An air of caution hung over U.S. stock markets early Tuesday, as American voters headed to the polls in a presidential election that analysts say is still too close to call.
Trading on global equities markets was moribund as investors waited for the outcome of the presidential race. In the U.S., futures for the Dow Jones Industrial Average slipped 1 point to 18,190, while those for the S&P 500 index were down 0.35 point at 2,128.75. Futures for the Nasdaq-100 index lost 4 points to 4,771.75.
On Monday, all three benchmarks scored their best day since March, as stocks staged a relief rally globally. The rally came after the Federal Bureau of Investigation said its fresh review of Democratic nominee Hillary Clinton's emails wouldn't lead to charges. The S&P 500 jumped 2.2%, while the Dow average reclaimed the key 18,000 level with a 2.1% jump.
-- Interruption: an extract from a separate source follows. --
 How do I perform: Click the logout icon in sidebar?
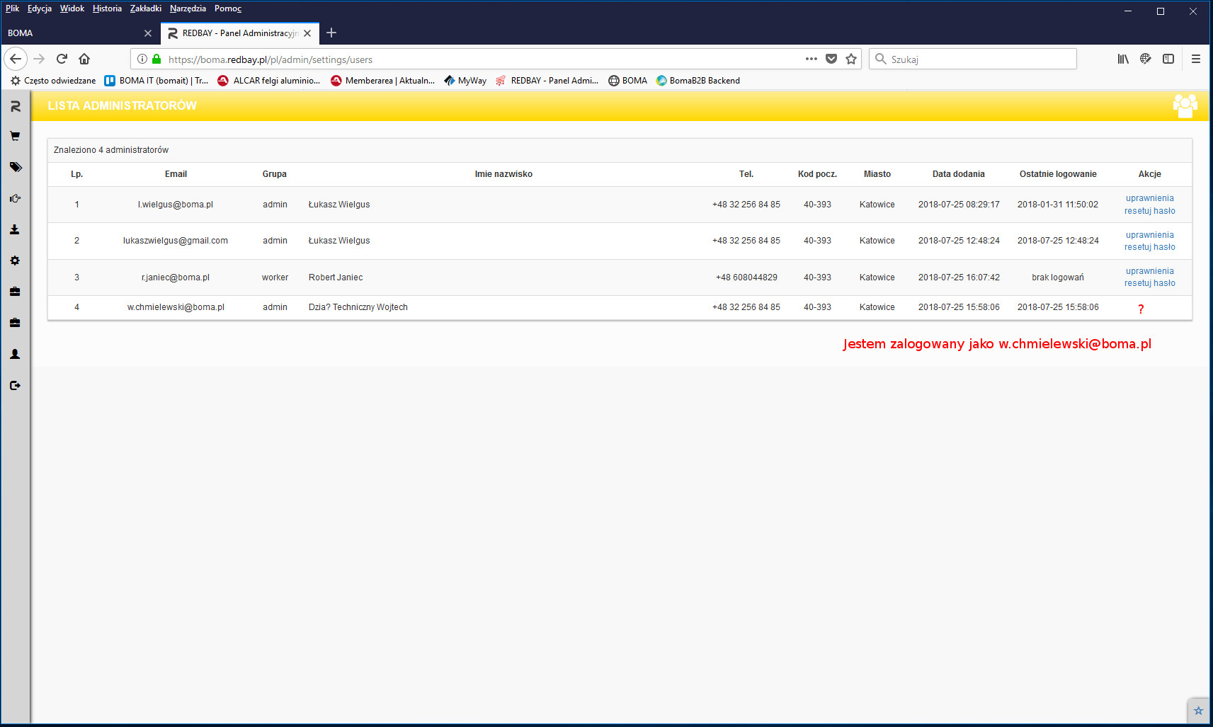pos(15,385)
On Tuesday, however, traders were a bit more cautious as voting kicked off in the election.
"Markets and polling are looking for a Clinton win today, but the margin in the polling is not sufficient to give any sense of comfort. This is more so after the experience of the Brexit vote back in June, where the polls were suggesting a win for the 'remain' side and the vote went the other way," said Simon Smith, chief economist at FxPro, in a note.
Clinton currently has a 3 point lead over Republican rival Donald Trump, according to the RealClearPolitics average of polls. The spread widened on Monday after the FBI news. Financial markets in general view a Clinton win as the better outcome because it represents continuity and the likelihood of more stability for markets in the short term.
The dollar was little changed in Tuesday's trade, with the ICE Dollar Index off 0.2% at 97.606.